DotaLuna · 2025-08-21 13:17:04

seth wrote:

I think firewalls are configured on routers now. But the problem is I'm not sure
Take your WAN IP from eg. https://www.whatismyip.com/ to eg. https://pentest-tools.com/network-vulne … nline-nmap and run a portscan on your own system from the outside.

Ports
Top 100 ports

Detect OS
False

Detect service version
True

Protocol
UDP

seth · 2025-08-21 14:04:58

Just run the common ports (actually you just need to test the ones you're listening on, "ss -tuln") and skip os and service version detection, you dn't care about any of that.

Succulent of your garden · 2025-08-21 19:28:41

Can I ask why in the case of arch it seems that iptables is integrated in the kernel and why you can enable by default the iptables.service just using the default installation ? other distros seems to have the iptables package for kernel usage, and the iptables-service package which does install some dependencies to use iptables as a service. Why is not that the case in arch ? does the iptables as a service is just kernel iptables running with system service file on it ?

Last edited by Succulent of your garden (2025-08-21 19:29:44)

mpan · 2025-08-21 20:17:23

Succulent of your garden:
Iptables is not integrated into anything. Iptables is a set of user-space programs to control netfilter, which itself is an integral part of the kernel. In all distros, not only Arch.

File “iptables.service” is a part of iptables and iptables-nft packages. Neither of which is required by Arch directly, but transitively through iproute2 needing the xtables library.

DotaLuna:
As with all security: the threat model defines the measures needed. You didn’t define any.

You did mention, however, the router and did it in a manner suggesting a belief that the router provides protection. Routers are not security features unless intentionally configured as firewalls. Consumer-grade, ISP-supplied routers and routers merely implementing NAT in particular are never considered as such. Even if they do limit unwanted traffic.

So, if you ask about that, you probably want to set all incoming traffic to REJECT and only open ports you actually wish to use. Simple tools like ufw allow doing this easily, without having to deal with all the nftables (or iptables) details.

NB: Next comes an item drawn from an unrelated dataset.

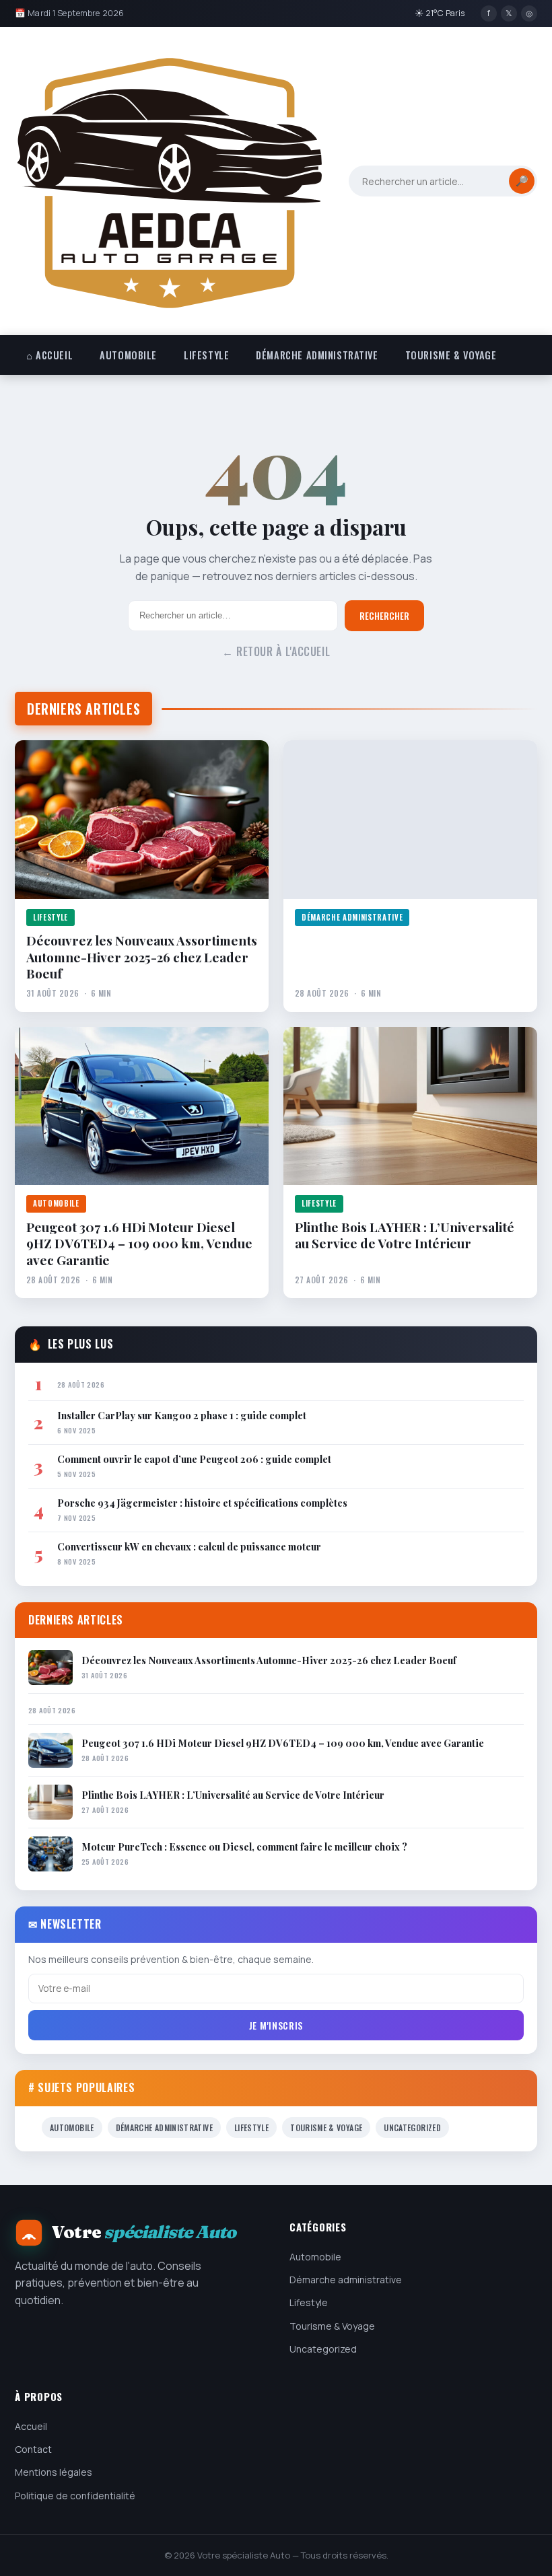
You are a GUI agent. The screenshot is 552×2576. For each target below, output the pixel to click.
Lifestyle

Testing with nmap from the outside gives assymetrical results. If it reports unwanted open ports, you know they’re open. But the opposite, not reporting anything, is less meaningful. It can’t detect any future program that opens a port, any future bug, any future change in routers’ configuration, it will not attempt (or succeed) in traversing NATs, and will not attempt to perform any actual attacks.

Succulent of your garden · 2025-08-22 00:25:22

Thank so much mpan for the answer. I get it now. But does that mean that if I don't use iptables a service, all the time the rules defined will be deleted in every boot right ? So for persistent rules for each boot the service is needed. Or at least that is what I know. Am seeing that right ?

Also I have a question of nmap scanning my ISP router. I was thinking about that many years ago, but I always believe that in somehow that could be related to trying hacking the ISP. Where I live legally back in time the hacking illegal stuff was only when someone was able to enter a network unauthorized and do something malicious, so you can nmap your router to see any open ports. But now days is in someway mandatory that you ask permission to do any kind of pen testing, no matter if you don't make something malicious. But now I just saw Seth just hey just nmap your router like it's nothing. Not sure if you are from Europe mpan, but probably Europe, USA and Asia have more restrict policies from where I live. So I'm curious about this, since in some pages like cloud providers is like: hey you can nmap any shit you want. It's very blurry to me where is the point of illegality in this matter. which is scanning ports.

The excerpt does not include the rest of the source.